= EXERCISE GOAL =
Reproduce every line of the items below word for word, leaving out the pictures.

· · · · ·

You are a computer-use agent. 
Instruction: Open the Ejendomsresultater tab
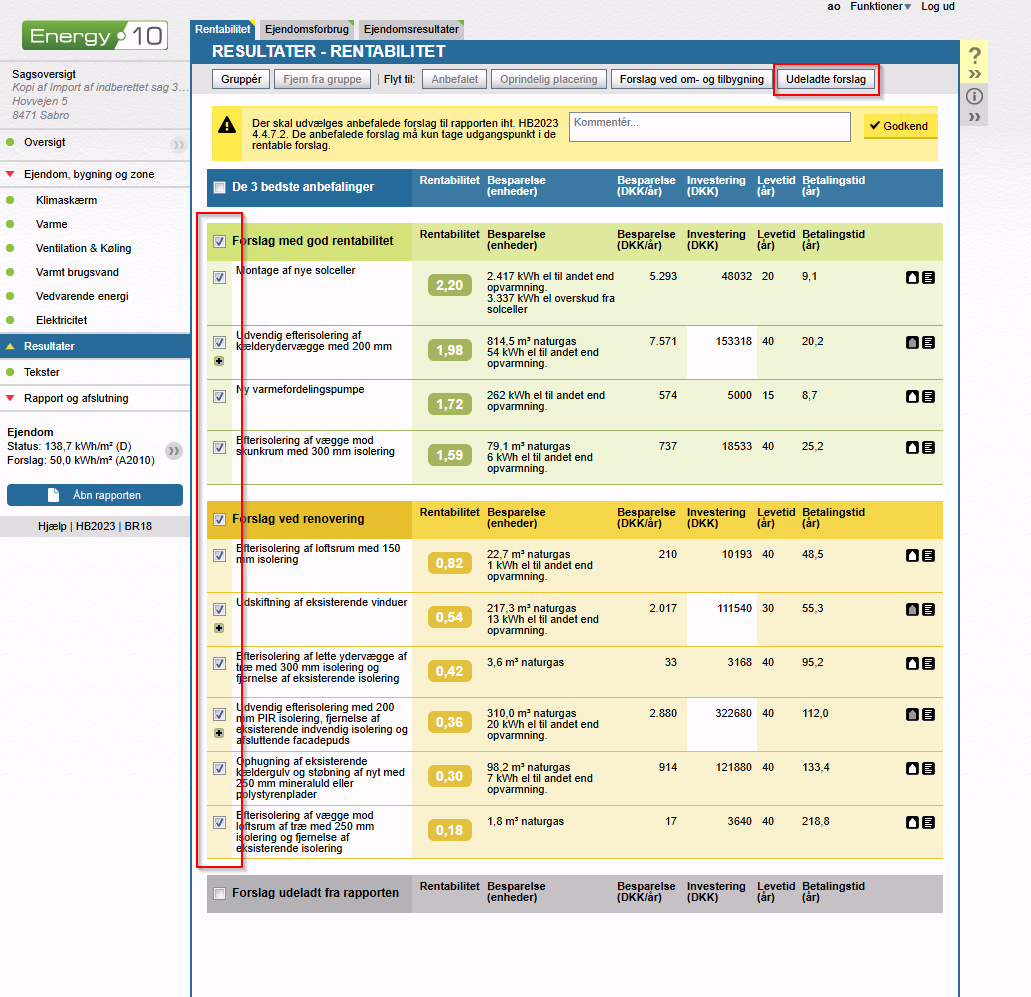(x=411, y=30)
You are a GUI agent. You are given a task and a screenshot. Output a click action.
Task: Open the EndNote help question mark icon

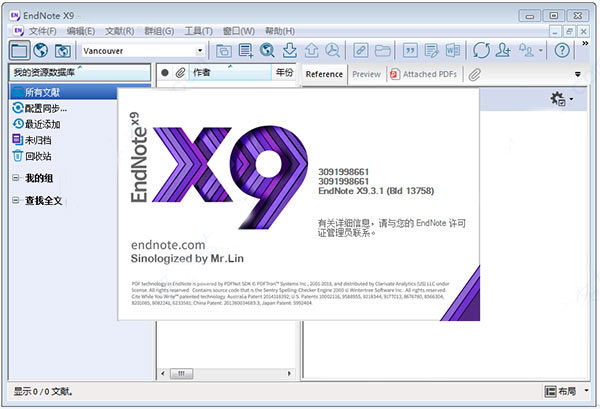tap(563, 50)
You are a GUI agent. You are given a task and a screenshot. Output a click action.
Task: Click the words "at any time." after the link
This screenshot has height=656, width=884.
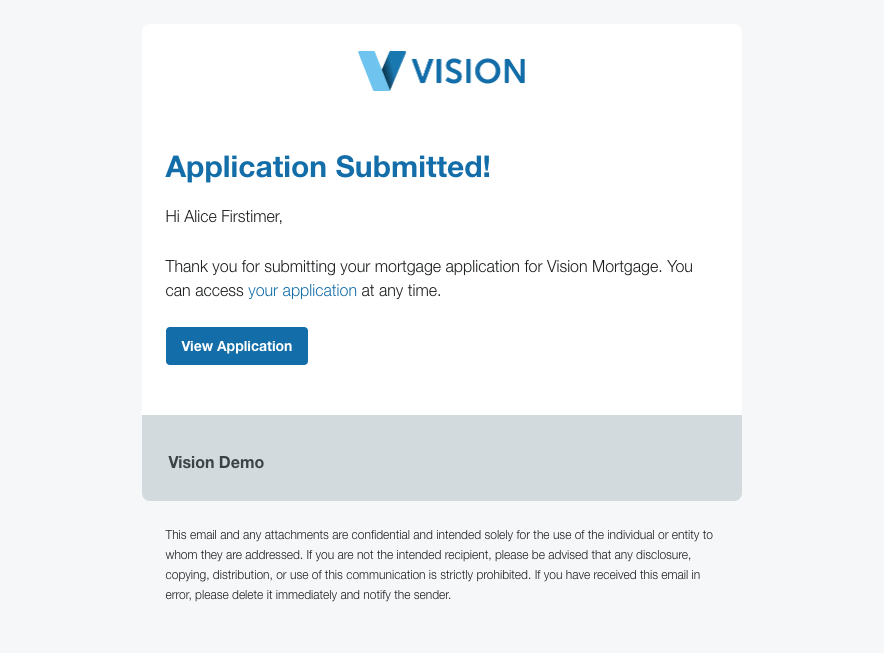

· · · · ·

= WORKED ANSWER =
You are a computer-use agent. 
Instruction: Open the Ejendomsresultater tab
(x=411, y=30)
You are a GUI agent. You are given a task and a screenshot. Output a click action.
Task: Open the EndNote help question mark icon

tap(563, 50)
You are a GUI agent. You are given a task and a screenshot. Output a click action.
Task: Click the words "at any time." after the link
This screenshot has height=656, width=884.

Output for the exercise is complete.